As the actual space in which we were confined became more intertwined with our self-created (or imaginary) space, the chosen objects and arrangements also reflected the psychological experience of being confined.
In this way, the workshop eventually became a highly emotional and personal experience, in which the Zoom sessions not only functioned as an important link with the outside world, but also as a much-needed way to process experiences in these terrifying times.

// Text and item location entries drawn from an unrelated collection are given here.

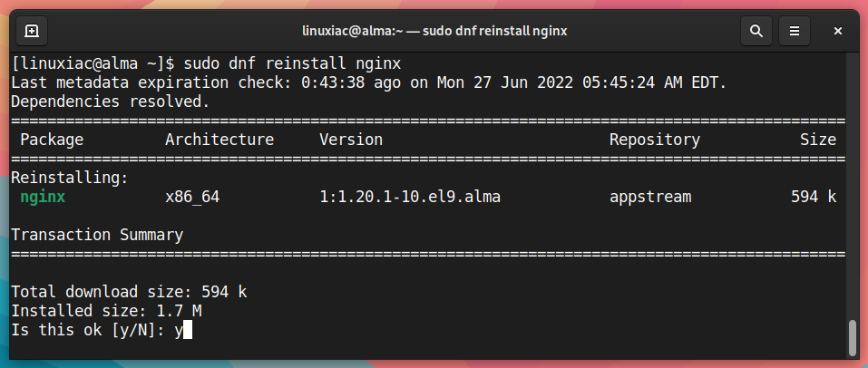Click the vertical scrollbar handle
868x368 pixels.
coord(853,337)
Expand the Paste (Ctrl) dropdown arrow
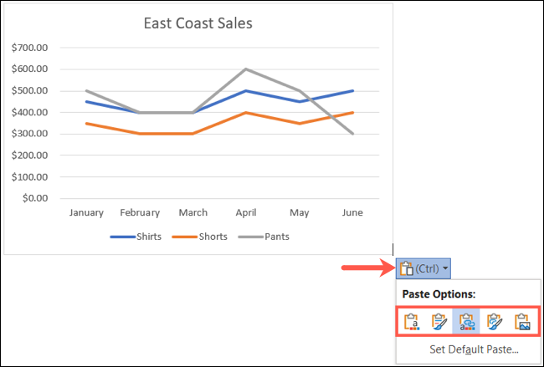 coord(446,268)
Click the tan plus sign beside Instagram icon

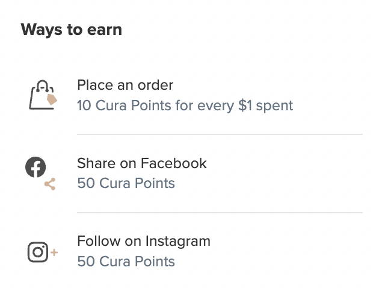54,252
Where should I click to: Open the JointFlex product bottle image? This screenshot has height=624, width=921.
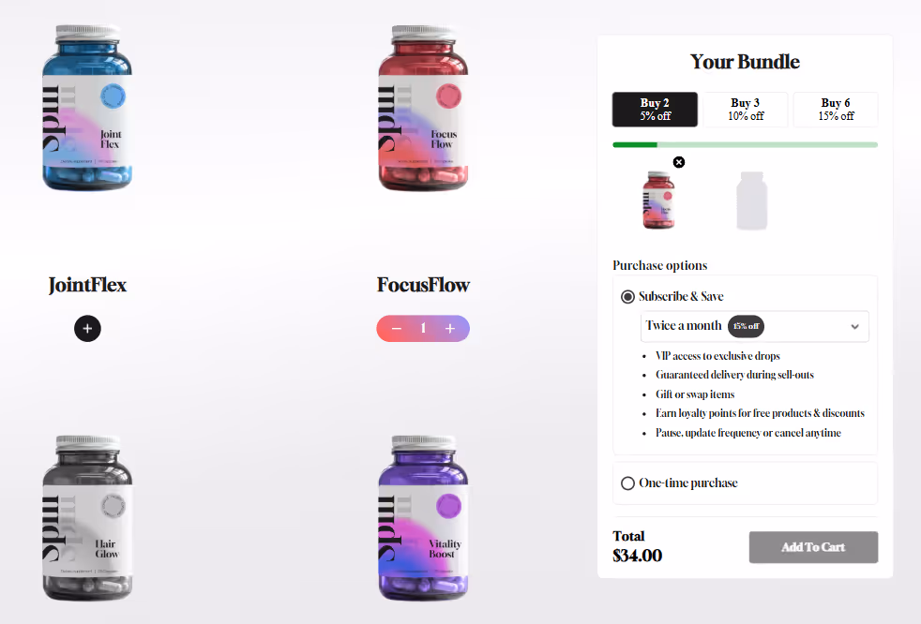[x=87, y=108]
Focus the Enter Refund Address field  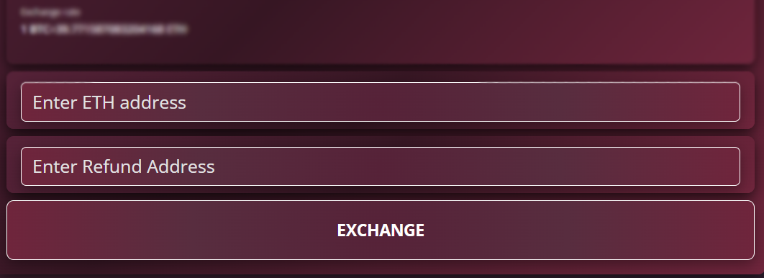380,166
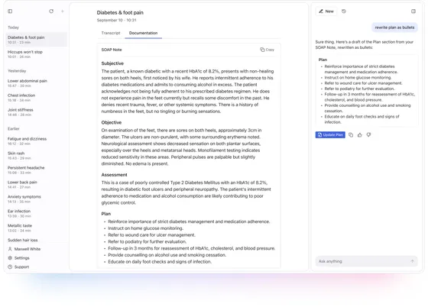Viewport: 428px width, 307px height.
Task: Select the Documentation tab
Action: point(144,33)
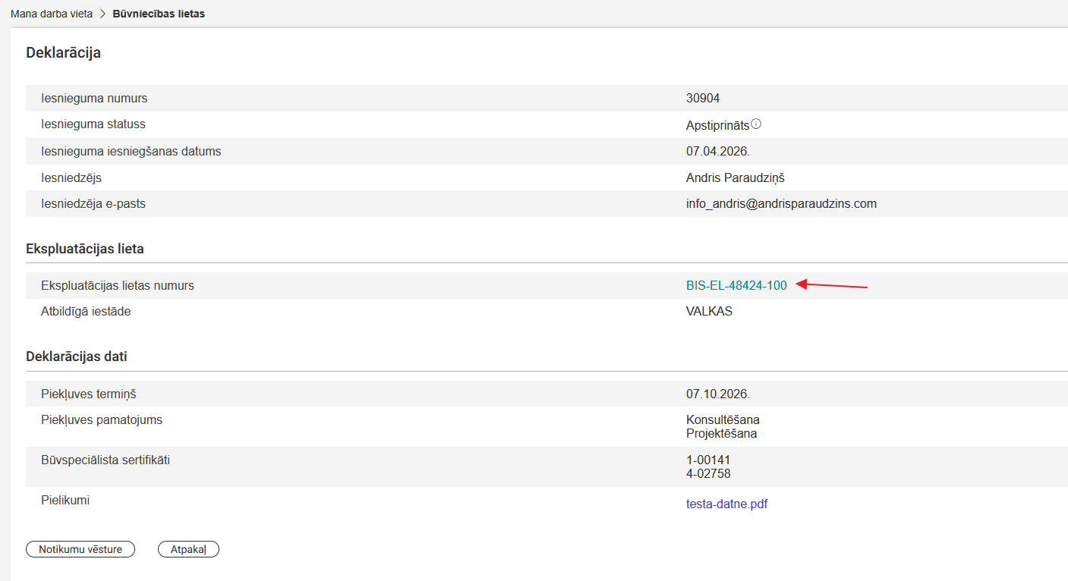This screenshot has height=581, width=1068.
Task: Click the email info_andris@andrisparaudzins.com
Action: click(x=781, y=204)
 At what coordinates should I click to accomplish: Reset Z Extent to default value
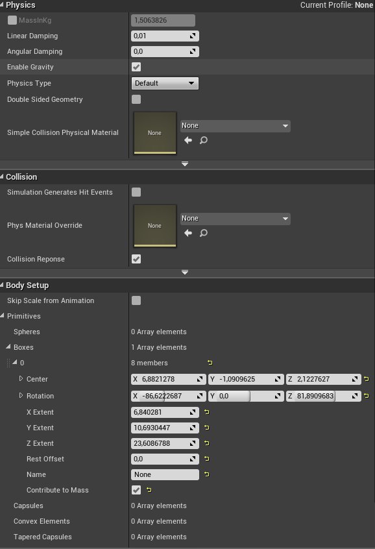tap(206, 443)
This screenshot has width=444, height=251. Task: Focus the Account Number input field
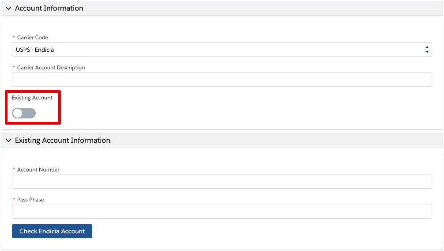[x=222, y=182]
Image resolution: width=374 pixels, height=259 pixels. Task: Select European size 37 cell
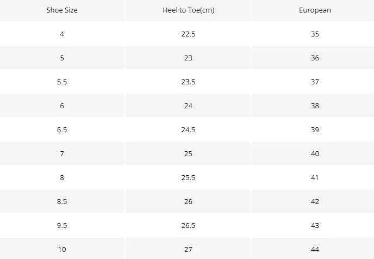(313, 82)
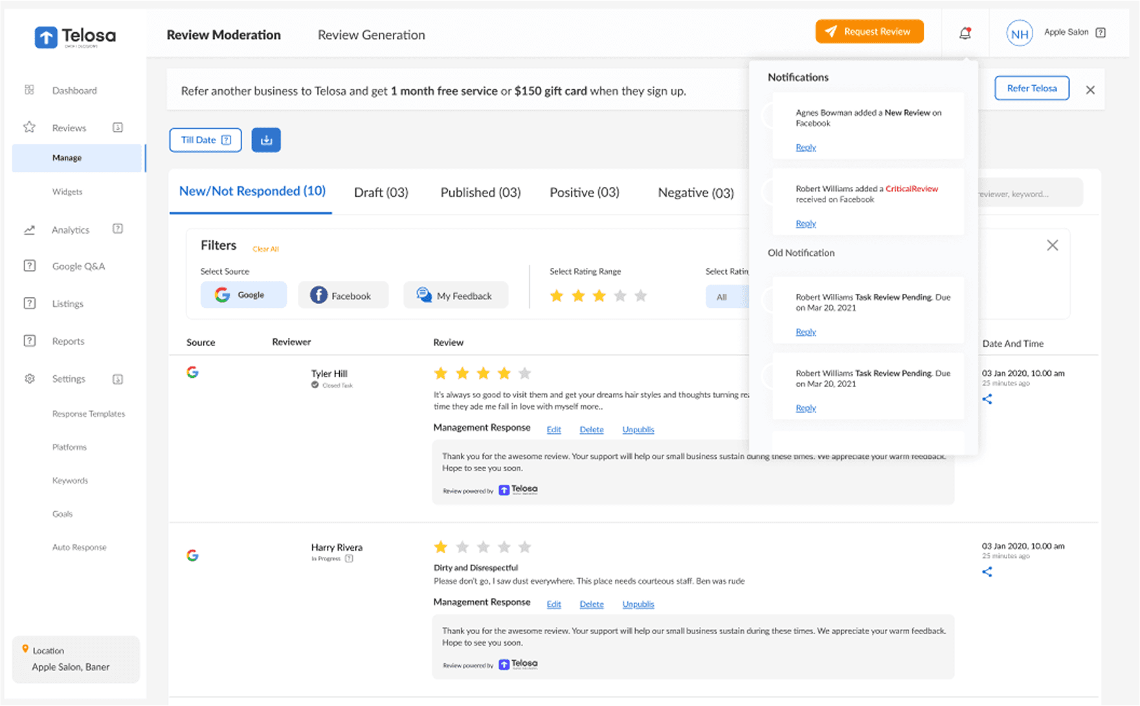Screen dimensions: 1140x706
Task: Toggle the Google source filter
Action: [243, 295]
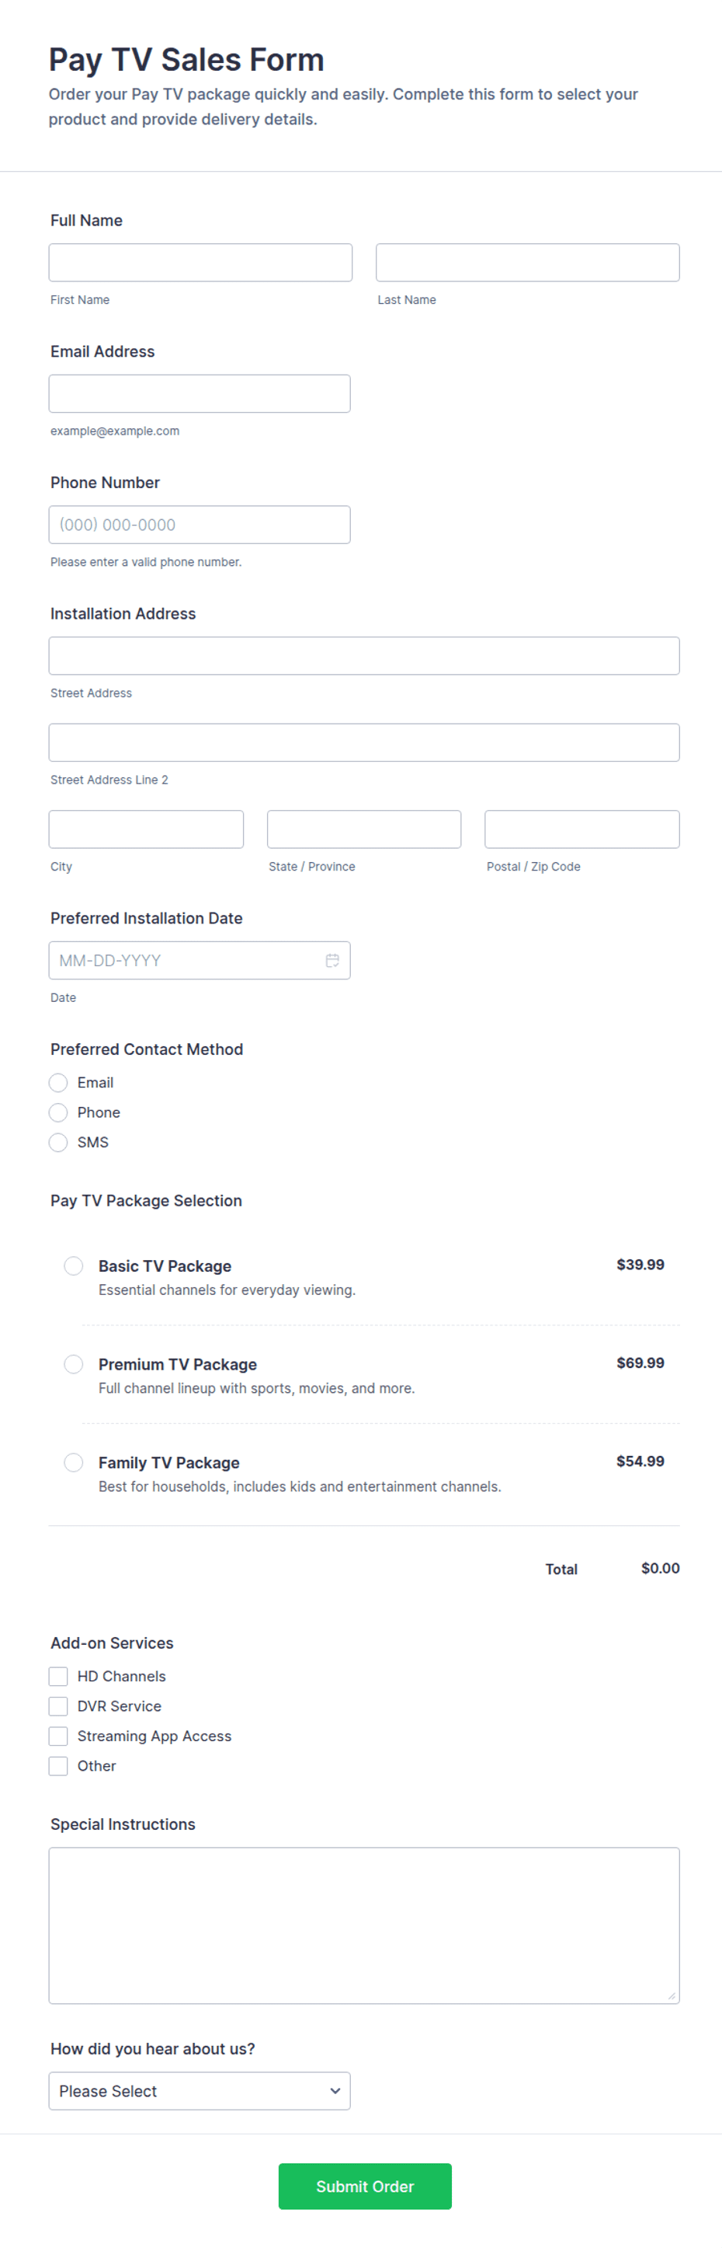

Week-long Course with Charlie Koolhaas and Madelon Vriesendorp: Household Symbolism.
The exhibition
The exhibition in Gallery 3 By You shows the development of this process and the different rooms that emerged from it. A unique installation has been specially designed for the exhibition in which workshop participants have each enlarged an object from their original space into a life-size sculpture. These have all been placed in actual spaces in Het Nieuwe Instituut. In these rooms, visitors to the exhibition can play the Mind Game themselves, rearranging the objects in them. Whenever they enter a new room, they see the scene composed by the previous visitor, and the relationship between the different objects reveals something of the previous visitor's state of mind, forcing the viewer to interpret and analyse the intentions behind the arrangment. In turn, each visitor is asked to rearrange the scene for the next visitor in a way that feels meaningful to them. Gallery 3 thus becomes a constantly changing theatre of the human mind. It gets the audience thinking about the meaning of objects and about the psychological structures and symbolic references that we all share, and it also shows how much can be said or implied by just a few simple forms, when we put our symbolic language to work.